Purpose: To identify the experiences and challenges some cancer survivors face in managing lymphoedema and to explore how they and healthcare professionals can best address them. 

Methods: A qualitative participatory methodology was employed, involving two stakeholder consultation workshops (one face-to-face and one online). Sessions were audio-recorded, and thematically analysed. Workshops involved 55 participants, comprising people with lived experience of diverse cancers (n = 19) and multidisciplinary healthcare professionals (n = 36) in Australia. 

Results: Participants identified three key challenges: awareness, access, and financial burden. These informed the identification of three key enablers for better consumer-centred care: patient and provider education/training, care pathway, and recognition of lymphoedema as a chronic disease. The need for a national registry system was identified as a key enabler to quantify the burden of disease to support equitable access to resources and treatment. 
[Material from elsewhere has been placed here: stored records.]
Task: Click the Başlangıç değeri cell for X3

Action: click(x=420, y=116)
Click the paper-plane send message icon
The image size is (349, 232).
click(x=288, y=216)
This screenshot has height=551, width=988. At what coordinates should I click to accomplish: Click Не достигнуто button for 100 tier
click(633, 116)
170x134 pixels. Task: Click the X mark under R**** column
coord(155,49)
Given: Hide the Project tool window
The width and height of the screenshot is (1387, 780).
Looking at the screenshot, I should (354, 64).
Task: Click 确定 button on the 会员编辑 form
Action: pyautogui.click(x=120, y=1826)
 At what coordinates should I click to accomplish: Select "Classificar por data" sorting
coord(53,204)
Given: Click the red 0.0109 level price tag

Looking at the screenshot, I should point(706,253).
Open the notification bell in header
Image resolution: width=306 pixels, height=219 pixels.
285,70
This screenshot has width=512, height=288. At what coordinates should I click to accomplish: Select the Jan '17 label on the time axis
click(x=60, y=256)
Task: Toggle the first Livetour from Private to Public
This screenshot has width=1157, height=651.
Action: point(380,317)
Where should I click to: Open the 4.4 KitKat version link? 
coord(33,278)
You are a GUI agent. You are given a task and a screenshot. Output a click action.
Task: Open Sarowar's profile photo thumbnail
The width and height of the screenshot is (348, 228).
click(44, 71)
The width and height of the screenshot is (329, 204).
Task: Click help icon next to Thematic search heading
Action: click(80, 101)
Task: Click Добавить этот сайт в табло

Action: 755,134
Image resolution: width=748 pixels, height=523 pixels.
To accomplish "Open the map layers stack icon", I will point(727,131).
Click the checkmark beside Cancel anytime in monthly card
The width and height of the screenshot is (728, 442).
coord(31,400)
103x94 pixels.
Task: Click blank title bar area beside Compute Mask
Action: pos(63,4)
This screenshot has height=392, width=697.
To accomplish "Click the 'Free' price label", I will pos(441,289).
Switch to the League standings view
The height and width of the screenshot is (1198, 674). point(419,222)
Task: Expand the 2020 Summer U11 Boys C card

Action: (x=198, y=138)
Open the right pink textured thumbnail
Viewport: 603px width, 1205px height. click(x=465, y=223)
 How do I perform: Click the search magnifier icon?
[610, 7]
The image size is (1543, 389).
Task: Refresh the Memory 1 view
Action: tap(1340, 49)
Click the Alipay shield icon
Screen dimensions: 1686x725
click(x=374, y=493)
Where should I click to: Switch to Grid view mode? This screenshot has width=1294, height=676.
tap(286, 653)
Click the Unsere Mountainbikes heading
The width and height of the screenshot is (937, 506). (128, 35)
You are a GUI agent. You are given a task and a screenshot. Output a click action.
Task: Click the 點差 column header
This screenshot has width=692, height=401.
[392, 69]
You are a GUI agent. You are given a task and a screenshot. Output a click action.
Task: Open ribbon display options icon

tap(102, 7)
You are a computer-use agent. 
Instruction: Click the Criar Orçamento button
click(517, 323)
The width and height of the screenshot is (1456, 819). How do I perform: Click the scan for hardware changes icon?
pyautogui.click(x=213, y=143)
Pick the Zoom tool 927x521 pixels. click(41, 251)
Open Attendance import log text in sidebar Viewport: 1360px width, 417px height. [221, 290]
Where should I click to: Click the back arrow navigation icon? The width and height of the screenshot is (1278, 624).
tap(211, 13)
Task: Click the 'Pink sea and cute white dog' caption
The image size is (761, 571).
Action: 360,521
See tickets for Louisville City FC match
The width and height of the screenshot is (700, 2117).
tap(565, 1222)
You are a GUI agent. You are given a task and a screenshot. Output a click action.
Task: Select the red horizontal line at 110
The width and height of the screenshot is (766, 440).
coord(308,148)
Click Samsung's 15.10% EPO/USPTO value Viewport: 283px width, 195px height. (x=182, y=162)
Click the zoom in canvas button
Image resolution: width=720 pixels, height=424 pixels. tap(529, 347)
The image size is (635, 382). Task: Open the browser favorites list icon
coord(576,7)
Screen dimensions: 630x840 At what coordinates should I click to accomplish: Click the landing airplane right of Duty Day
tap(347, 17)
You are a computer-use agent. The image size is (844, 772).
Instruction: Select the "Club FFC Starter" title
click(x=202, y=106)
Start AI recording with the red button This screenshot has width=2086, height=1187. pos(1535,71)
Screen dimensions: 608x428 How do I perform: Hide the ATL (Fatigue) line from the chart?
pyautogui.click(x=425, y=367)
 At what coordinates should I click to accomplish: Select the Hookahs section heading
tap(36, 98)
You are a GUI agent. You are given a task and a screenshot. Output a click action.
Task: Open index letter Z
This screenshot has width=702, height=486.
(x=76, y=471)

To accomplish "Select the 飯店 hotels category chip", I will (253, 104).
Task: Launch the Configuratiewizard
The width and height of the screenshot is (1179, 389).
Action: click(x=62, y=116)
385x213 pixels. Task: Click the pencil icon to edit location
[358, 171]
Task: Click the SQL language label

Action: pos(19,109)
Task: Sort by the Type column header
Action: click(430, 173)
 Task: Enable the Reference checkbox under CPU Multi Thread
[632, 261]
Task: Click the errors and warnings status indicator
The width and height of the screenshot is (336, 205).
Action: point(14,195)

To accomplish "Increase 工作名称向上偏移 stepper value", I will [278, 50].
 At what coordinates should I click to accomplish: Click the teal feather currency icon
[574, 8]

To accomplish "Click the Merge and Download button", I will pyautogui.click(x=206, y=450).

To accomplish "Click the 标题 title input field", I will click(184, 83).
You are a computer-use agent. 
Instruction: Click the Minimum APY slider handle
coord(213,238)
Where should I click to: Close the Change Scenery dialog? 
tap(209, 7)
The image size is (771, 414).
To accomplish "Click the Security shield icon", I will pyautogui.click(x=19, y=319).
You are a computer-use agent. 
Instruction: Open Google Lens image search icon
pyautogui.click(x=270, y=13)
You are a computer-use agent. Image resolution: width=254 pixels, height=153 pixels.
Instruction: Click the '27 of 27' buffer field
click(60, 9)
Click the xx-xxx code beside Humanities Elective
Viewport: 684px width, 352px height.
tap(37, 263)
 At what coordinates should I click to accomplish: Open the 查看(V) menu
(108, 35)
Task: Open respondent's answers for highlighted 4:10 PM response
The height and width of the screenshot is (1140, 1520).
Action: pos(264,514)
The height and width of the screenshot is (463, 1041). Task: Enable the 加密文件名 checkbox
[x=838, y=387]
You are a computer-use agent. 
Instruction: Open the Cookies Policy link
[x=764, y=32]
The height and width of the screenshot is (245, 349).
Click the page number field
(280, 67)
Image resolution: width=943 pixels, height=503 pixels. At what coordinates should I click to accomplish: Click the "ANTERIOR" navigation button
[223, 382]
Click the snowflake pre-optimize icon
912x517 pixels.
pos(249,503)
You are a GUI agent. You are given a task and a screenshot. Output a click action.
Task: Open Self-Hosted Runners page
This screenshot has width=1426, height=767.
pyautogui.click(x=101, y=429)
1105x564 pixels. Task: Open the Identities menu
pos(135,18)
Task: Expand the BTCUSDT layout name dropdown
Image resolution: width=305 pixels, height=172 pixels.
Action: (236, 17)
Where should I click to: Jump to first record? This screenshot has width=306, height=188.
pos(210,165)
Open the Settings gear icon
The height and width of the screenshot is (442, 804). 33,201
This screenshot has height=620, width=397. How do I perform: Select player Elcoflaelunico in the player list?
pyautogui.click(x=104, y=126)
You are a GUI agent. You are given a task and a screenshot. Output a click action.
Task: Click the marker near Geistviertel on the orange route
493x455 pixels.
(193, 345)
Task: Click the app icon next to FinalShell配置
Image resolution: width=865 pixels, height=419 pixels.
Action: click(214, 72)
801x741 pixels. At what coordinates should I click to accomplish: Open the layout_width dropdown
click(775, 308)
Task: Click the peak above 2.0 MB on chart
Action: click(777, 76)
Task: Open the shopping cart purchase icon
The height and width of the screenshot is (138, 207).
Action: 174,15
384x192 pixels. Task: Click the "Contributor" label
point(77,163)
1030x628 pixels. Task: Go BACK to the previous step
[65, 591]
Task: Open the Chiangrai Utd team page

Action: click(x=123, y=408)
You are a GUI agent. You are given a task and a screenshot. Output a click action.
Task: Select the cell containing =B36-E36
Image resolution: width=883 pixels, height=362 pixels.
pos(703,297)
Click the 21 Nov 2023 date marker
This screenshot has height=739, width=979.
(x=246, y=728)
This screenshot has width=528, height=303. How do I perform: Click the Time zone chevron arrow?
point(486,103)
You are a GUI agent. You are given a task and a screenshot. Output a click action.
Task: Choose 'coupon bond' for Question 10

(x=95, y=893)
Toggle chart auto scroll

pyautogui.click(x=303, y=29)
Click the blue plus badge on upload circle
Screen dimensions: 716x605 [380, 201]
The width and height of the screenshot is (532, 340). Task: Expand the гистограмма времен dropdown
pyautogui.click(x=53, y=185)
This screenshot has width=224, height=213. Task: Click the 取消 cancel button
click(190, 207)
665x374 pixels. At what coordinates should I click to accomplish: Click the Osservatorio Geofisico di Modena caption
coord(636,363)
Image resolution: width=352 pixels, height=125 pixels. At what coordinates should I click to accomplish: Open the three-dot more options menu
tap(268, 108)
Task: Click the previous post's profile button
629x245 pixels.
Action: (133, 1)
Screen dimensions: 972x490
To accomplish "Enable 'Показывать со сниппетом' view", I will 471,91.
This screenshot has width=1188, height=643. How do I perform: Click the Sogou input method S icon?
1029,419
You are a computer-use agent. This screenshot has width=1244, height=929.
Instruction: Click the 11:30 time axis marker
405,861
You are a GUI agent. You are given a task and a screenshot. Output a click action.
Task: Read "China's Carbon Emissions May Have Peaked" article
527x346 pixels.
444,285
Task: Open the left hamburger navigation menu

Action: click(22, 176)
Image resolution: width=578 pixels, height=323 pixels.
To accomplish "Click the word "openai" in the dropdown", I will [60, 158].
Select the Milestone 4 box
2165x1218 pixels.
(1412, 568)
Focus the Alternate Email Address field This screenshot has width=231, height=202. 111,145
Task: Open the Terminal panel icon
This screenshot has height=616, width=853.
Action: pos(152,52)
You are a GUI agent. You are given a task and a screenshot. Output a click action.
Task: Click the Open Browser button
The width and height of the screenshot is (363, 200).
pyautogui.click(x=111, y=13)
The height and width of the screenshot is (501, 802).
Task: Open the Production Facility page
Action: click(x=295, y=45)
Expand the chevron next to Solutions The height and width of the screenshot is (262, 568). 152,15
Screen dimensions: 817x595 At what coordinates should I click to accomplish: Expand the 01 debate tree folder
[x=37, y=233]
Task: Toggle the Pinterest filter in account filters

Conclusion: Cancer survivors at risk of, or experiencing lymphoedema, face significant challenges that could be overcome through initiatives prioritising self-management education and clinician training, navigation, and reimbursement for care. 

Implications for Cancer Survivors: Lymphoedema risk reduction and management remains a neglected aspect of survivorship care but survivors and healthcare providers identify a number of strategies to improve lymphoedema care that warrant examination.